Collection entries
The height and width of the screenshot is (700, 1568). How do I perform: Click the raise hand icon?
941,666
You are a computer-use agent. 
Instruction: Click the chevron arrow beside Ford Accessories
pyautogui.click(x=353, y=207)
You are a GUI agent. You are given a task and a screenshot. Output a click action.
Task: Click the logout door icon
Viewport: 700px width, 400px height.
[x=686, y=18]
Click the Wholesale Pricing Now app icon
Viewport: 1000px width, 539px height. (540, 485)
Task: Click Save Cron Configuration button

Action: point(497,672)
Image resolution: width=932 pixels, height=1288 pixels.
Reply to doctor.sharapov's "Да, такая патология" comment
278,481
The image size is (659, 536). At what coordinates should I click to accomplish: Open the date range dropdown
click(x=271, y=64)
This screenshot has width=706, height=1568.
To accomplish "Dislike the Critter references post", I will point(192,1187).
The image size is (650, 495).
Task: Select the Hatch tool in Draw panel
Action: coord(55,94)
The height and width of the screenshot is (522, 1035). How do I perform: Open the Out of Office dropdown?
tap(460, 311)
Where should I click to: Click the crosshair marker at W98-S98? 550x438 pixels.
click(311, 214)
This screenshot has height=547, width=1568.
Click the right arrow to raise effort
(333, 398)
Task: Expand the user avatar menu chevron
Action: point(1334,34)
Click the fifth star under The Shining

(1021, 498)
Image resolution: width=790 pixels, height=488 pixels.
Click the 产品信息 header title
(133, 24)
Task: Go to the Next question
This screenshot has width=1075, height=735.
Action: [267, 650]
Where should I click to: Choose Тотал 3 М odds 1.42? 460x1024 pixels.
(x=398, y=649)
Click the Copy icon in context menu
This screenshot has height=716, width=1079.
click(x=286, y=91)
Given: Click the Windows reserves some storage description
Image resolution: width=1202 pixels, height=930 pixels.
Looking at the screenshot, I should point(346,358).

◆ Problem:
Each line from the one with "You are a computer-use agent." through the last line of the records must be written out word for word. Include nothing else.

◆ Answer to this exercise:
You are a computer-use agent. 
Instruction: Click the chevron arrow beside Ford Accessories
pyautogui.click(x=353, y=207)
You are a GUI agent. You are given a task and a screenshot. Output a click action.
Task: Click the logout door icon
Viewport: 700px width, 400px height.
[x=686, y=18]
Click the Wholesale Pricing Now app icon
Viewport: 1000px width, 539px height. (540, 485)
Task: Click Save Cron Configuration button

Action: point(497,672)
Image resolution: width=932 pixels, height=1288 pixels.
Reply to doctor.sharapov's "Да, такая патология" comment
278,481
The image size is (659, 536). At what coordinates should I click to accomplish: Open the date range dropdown
click(x=271, y=64)
This screenshot has width=706, height=1568.
To accomplish "Dislike the Critter references post", I will point(192,1187).
The image size is (650, 495).
Task: Select the Hatch tool in Draw panel
Action: coord(55,94)
The height and width of the screenshot is (522, 1035). How do I perform: Open the Out of Office dropdown?
tap(460, 311)
Where should I click to: Click the crosshair marker at W98-S98? 550x438 pixels.
click(311, 214)
This screenshot has height=547, width=1568.
Click the right arrow to raise effort
(333, 398)
Task: Expand the user avatar menu chevron
Action: point(1334,34)
Click the fifth star under The Shining

(1021, 498)
Image resolution: width=790 pixels, height=488 pixels.
Click the 产品信息 header title
(133, 24)
Task: Go to the Next question
This screenshot has width=1075, height=735.
Action: [267, 650]
Where should I click to: Choose Тотал 3 М odds 1.42? 460x1024 pixels.
(x=398, y=649)
Click the Copy icon in context menu
This screenshot has height=716, width=1079.
click(x=286, y=91)
Given: Click the Windows reserves some storage description
Image resolution: width=1202 pixels, height=930 pixels.
Looking at the screenshot, I should point(346,358).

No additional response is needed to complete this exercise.